SFX: [Misgivings & Misfortune]
NICKI RODRIGUEZ: After tossing and turning for hours, I shot out of bed. The mansion’s thermostat had been set so low, I could see my breath. In semi-darkness, I slipped Cleve’s ice cold watchband onto my right wrist.
The afternoon before, I’d visited Saint Vlad’s Cemetery, kneeling at his grave and placing a red rose next to a temporary marker that read, Wheeler, C.–Plot 748s.
I was glad I’d never see the headstone. I would be unable to bear the sight of it.

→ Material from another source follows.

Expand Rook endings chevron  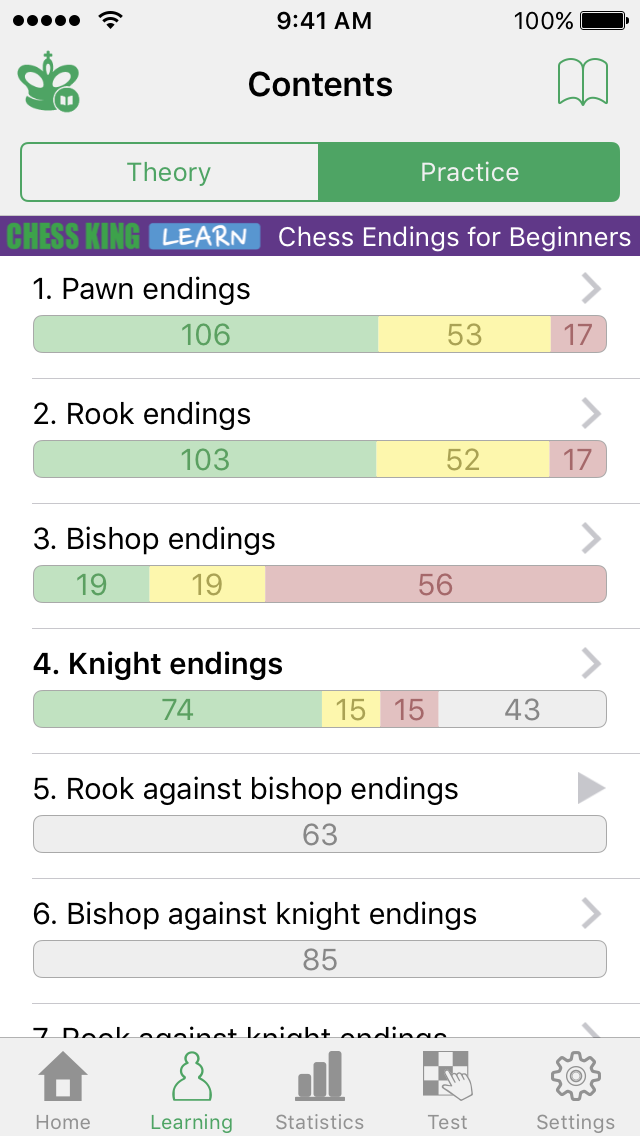pyautogui.click(x=591, y=414)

I sighed. Heart aching, I fought the urge to open Cleve’s locket. I had to stay focused. After the concert, as Gneeecey saddled up his, uh, horsey, and St. Bogelthorpe’s off-key bells tolled, signaling the end of Blirg and backward time, I would disappear into the woods and say those four words. Those four words that might get me killed.

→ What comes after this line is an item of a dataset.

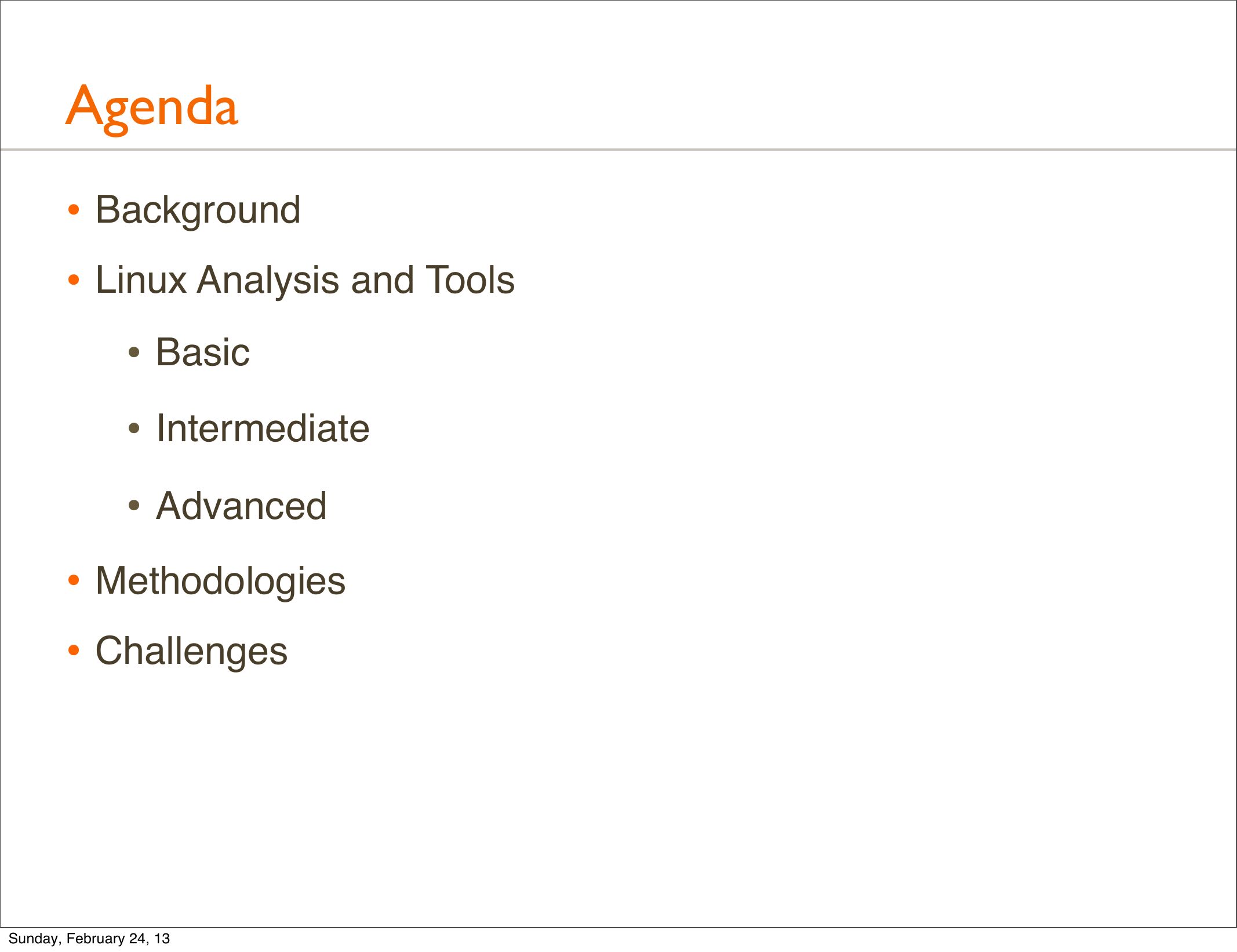Click the word Analysis in the second bullet

point(268,280)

I strapped my cheap, plastic purple Blirg watch onto my left wrist. Soon, I wouldn’t need it.
Dressing with more care than usual—choosing my maroon turtleneck and least dilapidated pair of jeans—I wiggled into the multi-zippered navy jacket Flea had given me, triple-checking that my cash, passport, outline of my novel, and Cleve’s grandmother’s phone number back on Earth—in Hackensack, New Jersey—were zipped securely inside the bulky garment’s inner pouches. Couldn’t even imagine what I’d tell his Grandma Eleanor and sister Lauren—that is, if I survived the jump back to my dimension.
I felt as if I were wearing a fat suit—I probably looked like I’d gained twenty or thirty pounds overnight. Inhaling one last whiff of my little utility closet of a room’s caustic chemical odor, to remember it—don’t ask me why—I headed for the door. SFX: [Sneakers Squeaking] [Door Open]
As I crossed the threshold, I scrambled back to my flimsy cardboard dresser SFX: [Sneakers Squeaking], yanked its drawers open, and rifled through some of the hard-won possessions that I’d be leaving behind.
I plucked out a silky, black V-neck blouse—a favorite of mine, an all-too-rare, two-armed garment I’d managed to find in Oddlottz—and I crammed it into one of my remaining empty pockets, along with a fleecy red pair of Flea’s socks.
Suddenly, I sprinted behind my “night table”—an upside-down cardboard box— SFX: [Sneakers Squeaking] and scooped up Cleve’s radio, amazed that I’d almost forgotten it. A split-second later, it dematerialized right in my hands. SFX: [Magic Summon] I stared and stared until, mysteriously, it reappeared. SFX: [Magic Glitter]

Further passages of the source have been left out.